--- START ---
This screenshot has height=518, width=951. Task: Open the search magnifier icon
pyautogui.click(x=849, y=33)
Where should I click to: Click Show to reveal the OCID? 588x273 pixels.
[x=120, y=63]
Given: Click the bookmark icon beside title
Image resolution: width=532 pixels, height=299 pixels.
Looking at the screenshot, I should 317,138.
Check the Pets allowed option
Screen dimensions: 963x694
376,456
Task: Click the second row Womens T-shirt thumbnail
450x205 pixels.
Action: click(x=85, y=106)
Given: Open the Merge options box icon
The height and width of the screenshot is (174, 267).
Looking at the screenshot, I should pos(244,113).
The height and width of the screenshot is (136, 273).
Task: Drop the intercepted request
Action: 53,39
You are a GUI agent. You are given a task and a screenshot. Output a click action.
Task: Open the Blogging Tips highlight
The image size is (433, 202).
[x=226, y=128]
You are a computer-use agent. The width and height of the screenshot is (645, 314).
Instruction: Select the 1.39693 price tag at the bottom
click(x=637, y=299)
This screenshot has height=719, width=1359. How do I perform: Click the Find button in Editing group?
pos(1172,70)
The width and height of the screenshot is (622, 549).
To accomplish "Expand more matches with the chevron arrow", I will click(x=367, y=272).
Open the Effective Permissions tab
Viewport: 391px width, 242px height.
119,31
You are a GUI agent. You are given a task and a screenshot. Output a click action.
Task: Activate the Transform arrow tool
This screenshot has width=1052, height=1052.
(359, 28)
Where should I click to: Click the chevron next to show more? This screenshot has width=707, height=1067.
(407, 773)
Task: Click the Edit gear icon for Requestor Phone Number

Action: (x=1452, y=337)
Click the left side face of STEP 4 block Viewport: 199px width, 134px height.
--- END ---
__GOAL__
Swap "Output a click action" for "Return a single click action" everywhere in the listing above, and leave everything else unchanged.

__WRITTEN SOLUTION__
This screenshot has height=518, width=951. Task: Open the search magnifier icon
pyautogui.click(x=849, y=33)
Where should I click to: Click Show to reveal the OCID? 588x273 pixels.
[x=120, y=63]
Given: Click the bookmark icon beside title
Image resolution: width=532 pixels, height=299 pixels.
Looking at the screenshot, I should 317,138.
Check the Pets allowed option
Screen dimensions: 963x694
376,456
Task: Click the second row Womens T-shirt thumbnail
450x205 pixels.
Action: click(x=85, y=106)
Given: Open the Merge options box icon
The height and width of the screenshot is (174, 267).
Looking at the screenshot, I should pos(244,113).
The height and width of the screenshot is (136, 273).
Task: Drop the intercepted request
Action: 53,39
You are a GUI agent. You are given a task and a screenshot. Return a single click action.
Task: Open the Blogging Tips highlight
The image size is (433, 202).
[x=226, y=128]
You are a computer-use agent. The width and height of the screenshot is (645, 314).
Instruction: Select the 1.39693 price tag at the bottom
click(x=637, y=299)
This screenshot has height=719, width=1359. How do I perform: Click the Find button in Editing group?
pos(1172,70)
The width and height of the screenshot is (622, 549).
To accomplish "Expand more matches with the chevron arrow", I will click(x=367, y=272).
Open the Effective Permissions tab
Viewport: 391px width, 242px height.
119,31
You are a GUI agent. You are given a task and a screenshot. Return a single click action.
Task: Activate the Transform arrow tool
This screenshot has width=1052, height=1052.
(359, 28)
Where should I click to: Click the chevron next to show more? This screenshot has width=707, height=1067.
(407, 773)
Task: Click the Edit gear icon for Requestor Phone Number

Action: (x=1452, y=337)
Click the left side face of STEP 4 block Viewport: 199px width, 134px height.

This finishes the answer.